Overview

1 Introduction to DeepSeek

Large language models have reshaped how we interact with technology, and this chapter invites you to go beyond using them to actually build one. It frames DeepSeek as a watershed in open-source AI—an openly available model that rivals closed, proprietary systems—and sets the tone for a hands-on journey where theory and code advance together. The chapter introduces the goals of the book, explains why DeepSeek is the ideal case study, and previews the path you will take to understand and implement its most important ideas.

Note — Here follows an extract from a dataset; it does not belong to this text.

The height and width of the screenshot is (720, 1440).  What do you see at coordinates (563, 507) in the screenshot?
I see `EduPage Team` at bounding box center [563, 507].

At the core of DeepSeek’s leap are four technical pillars: Multi-Head Latent Attention (MLA) to relieve attention’s speed and memory bottlenecks, a Mixture-of-Experts (MoE) layer to expand capacity efficiently, Multi-Token Prediction (MTP) to accelerate learning and inference, and FP8 quantization to push compute and memory efficiency. These are complemented by an optimized training pipeline that overlaps tasks to maximize hardware utilization and a post-training recipe that layers reinforcement learning, rejection sampling, and fine-tuning to instill strong reasoning skills. The chapter also highlights DeepSeek-R1’s headline results—top-tier benchmark performance at markedly lower training cost—and the team’s commitment to democratization through open weights and distilled checkpoints from small (1.5B) to large (70B) models.

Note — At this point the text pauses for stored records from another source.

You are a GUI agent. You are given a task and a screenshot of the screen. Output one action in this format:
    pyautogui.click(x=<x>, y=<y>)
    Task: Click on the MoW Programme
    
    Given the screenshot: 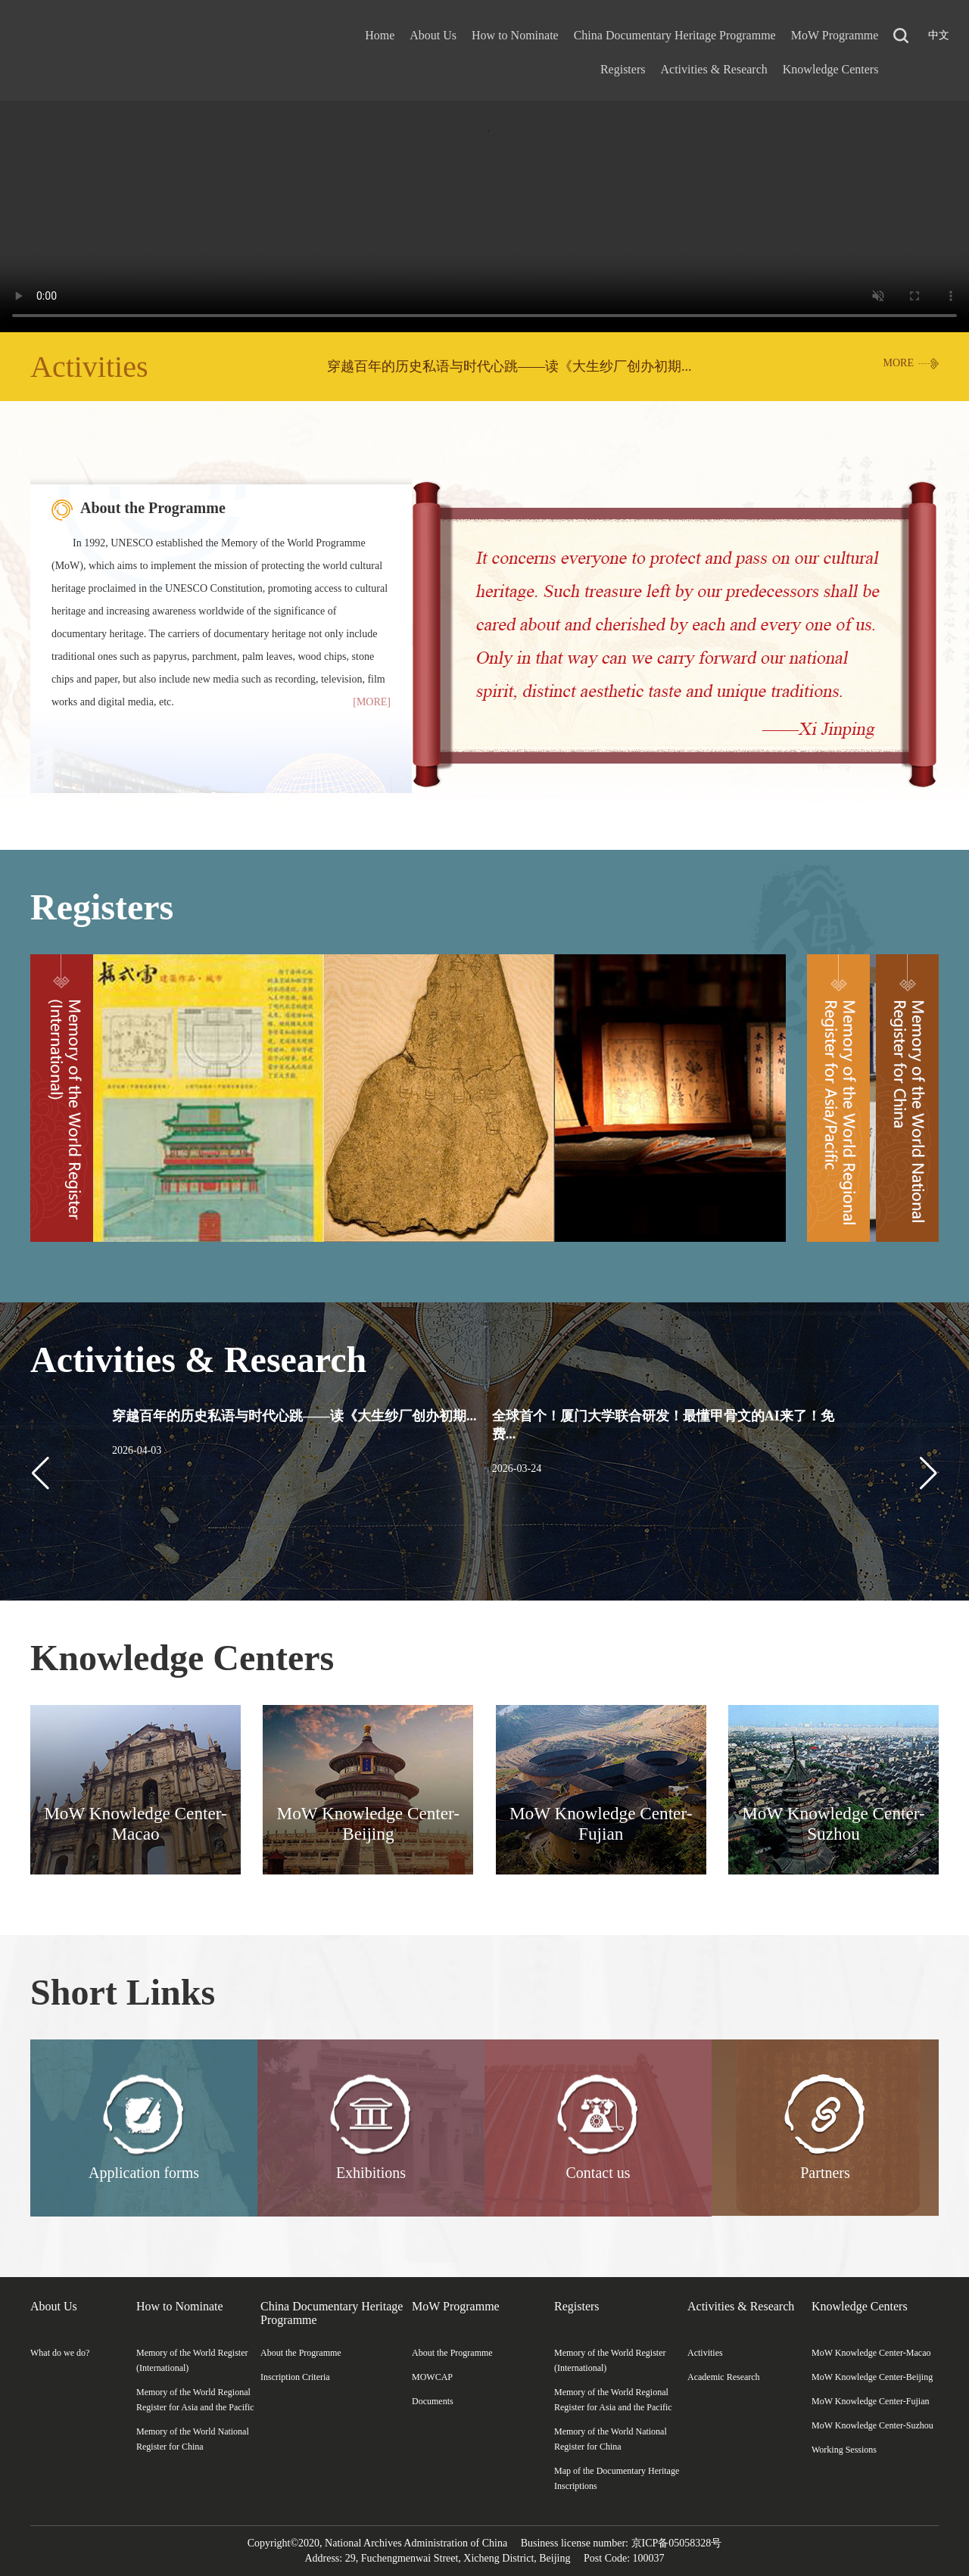 What is the action you would take?
    pyautogui.click(x=835, y=35)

The book is organized into four stages: foundational inference mechanics (including the KV cache), architectural advances (MLA and MoE), training efficiency (MTP, FP8, and pipeline scheduling), and post-training methods (supervised fine-tuning, RL, and distillation). You will learn to reason from first principles and implement each component, but the scope stops short of reproducing proprietary data, training trillion-token corpora, or production-scale serving. To follow along, you should be comfortable with Python, basic deep learning and PyTorch, and have a general grasp of transformers; a CPU is sufficient for most exercises, while a single consumer GPU (8–12 GB VRAM) makes experimentation smoother. Overall, the chapter sets expectations, tools, and mindset for building a mini-DeepSeek and understanding modern LLM design end to end.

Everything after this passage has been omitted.